While organisations often overlook tax-compliance requirements related to business travel, the days of simply traveling to and working in a different state or country for business without a thought to tax liabilities are coming to an end. Looking for additional tax revenue, US state taxing authorities are becoming stricter and more vigilant in monitoring business travel.
Extensive time spent on business travel in a country outside the US, or even a different state within the US, could create a PE exposure for the employing entity.
All US states have different reporting, withholding, and filing obligations for individuals performing services. The compliance obligations vary for the employer and the employees. Penalties and interest for noncompliance vary by state. Internationally, immigration and tax offices have started to exchange information on travellers for increased compliance.
Bottom line, to avoid tax-compliance risks, employees and employers must become compliant with their payroll withholding, reporting, and filing obligations. Some simple dos and don’ts might include:
- Differentiate between what is tax liable and what is not. If individuals are traveling for a conference, the risks are probably low. But risks might increase if individuals in a jurisdiction are developing business or signing contracts.

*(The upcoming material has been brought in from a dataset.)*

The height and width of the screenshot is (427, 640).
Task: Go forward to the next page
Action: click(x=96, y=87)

- Document clear guidelines and policies. For instance, create a risk-tolerance threshold on number of days where the company would start reporting/withholding.

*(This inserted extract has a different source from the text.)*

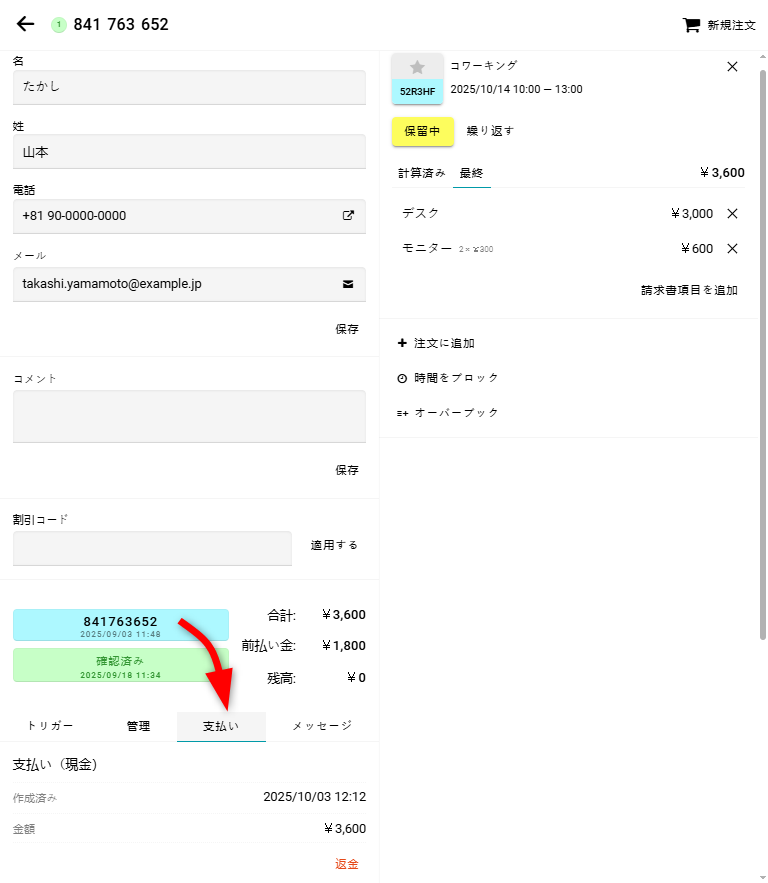Switch to the メッセージ tab
The height and width of the screenshot is (883, 768).
pos(321,726)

- Keep in mind country-specific and state-specific regulations.
- Evaluate the possibility of tracking all business travel via a central team.
- Look internally or externally for technical solutions to track and monitor all business travel.
- Because clear and documented data is the best defence if a tax authority comes calling, centralised teams and technology will help in maintaining information.
And finally, like any other change in the organization, treat this as just that, a change.